HomeForumsRelationshipsHe keeps me a secret from his family.Reply To: He keeps me a secret from his family.

#69575
Shannon
Participant

DavidGoliath: Oh yes, his parents are strict and affect him in, as he expresses it, good and not-that-good ways. And it might very well be that they would benefit from having a deeper mindset! But,the problem from my angle is that their rejection of me affect me in a destructive way, and I need to get away from that. I need a positive way of looking at this situation, because at the moment I’m feeling an anger of how unfair this is, that they can’t embrace me and that there seems to be nothing I can do about it. It’s frustrating.

Inky: An interesting twist, and a challenging one too! I love that.

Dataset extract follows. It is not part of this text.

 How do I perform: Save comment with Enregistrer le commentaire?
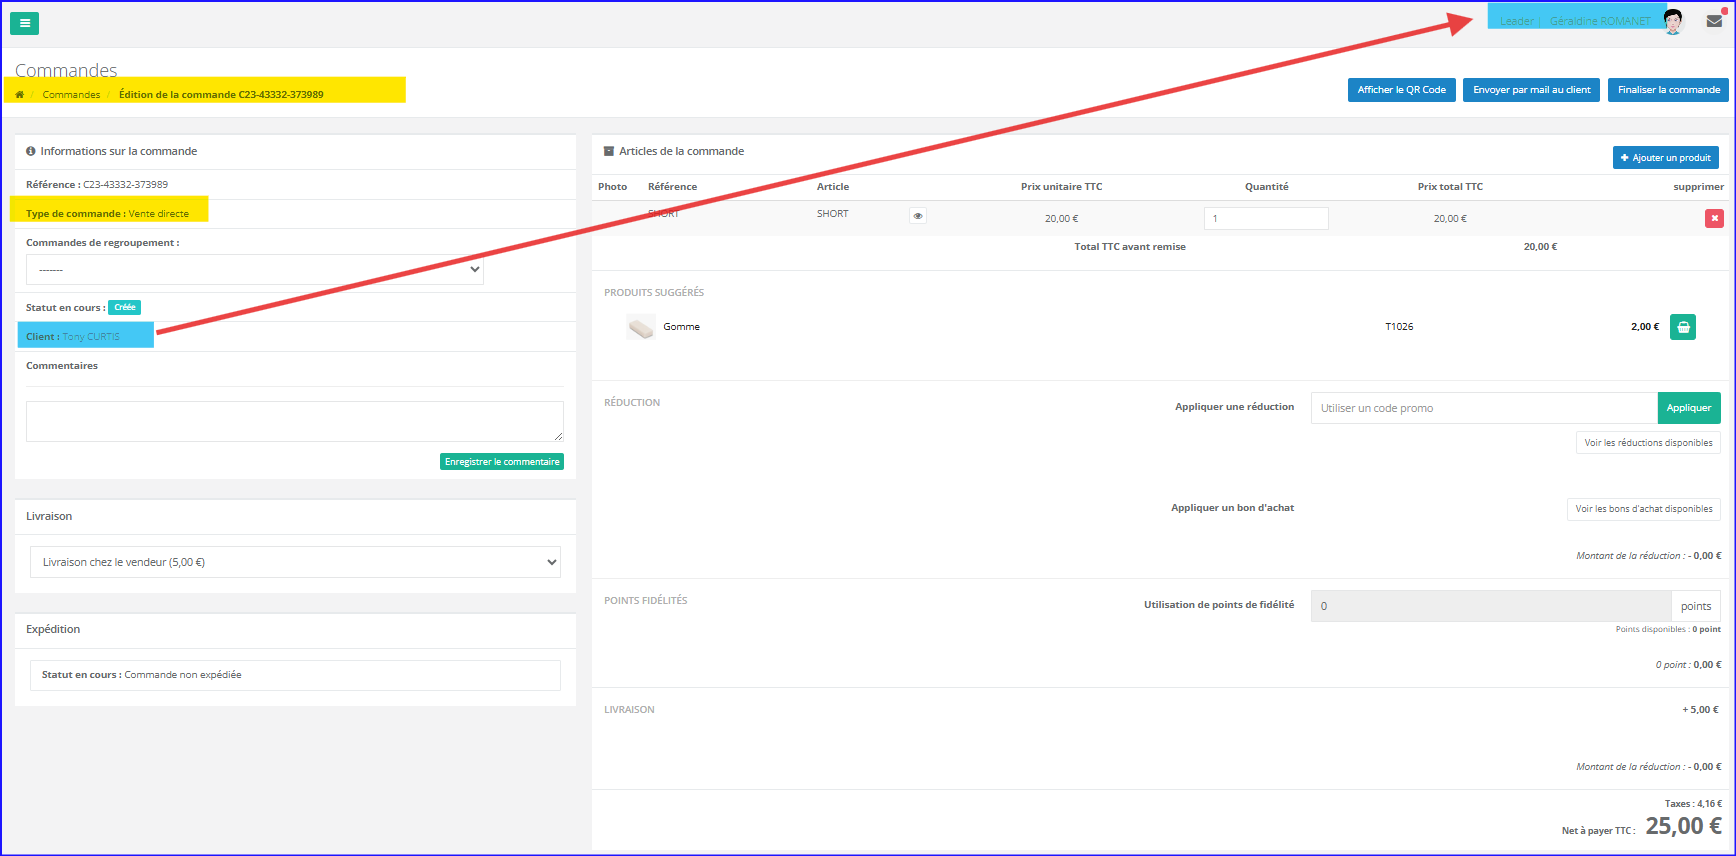tap(502, 462)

Just the thought of the possibility to “accidentally” bump into those parents is thrilling, and makes my fantasy strive away about how this could be arranged, what would happen, what I would say, how I could turn their picture of me (if they remember me, but I would actually think they do..) And no matter if this actually would happen or not, it is a way to work the subject out mentally, creating a constructive, “this-will-have-a-positive-outcome”-image that is so much nicer to have in mind than the passive-destructive “there-is-nothing-to-do-about-it”. Thank you!

Another way I’ve started to treat this, is through the acceptance that some people are more difficult to reach but it doesn’t matter what happened in the past and upon what events people build their image of you. The only thing that matters is how you respond to the people around you right now, in the present. I’ve started to try to love everyone and everything (competors at work, the air I breathe, trees, butterflies, strangers, tricky relatives, screaming annoying babies and so on…) and I’ve realized that all this loving makes it more difficult to make space for negative feelings. Problems are still there, but they don’t take my energy in the same way as before.

What would you do if you felt resistance against you in relationships, in families, with friends or lovers, or in formal occations?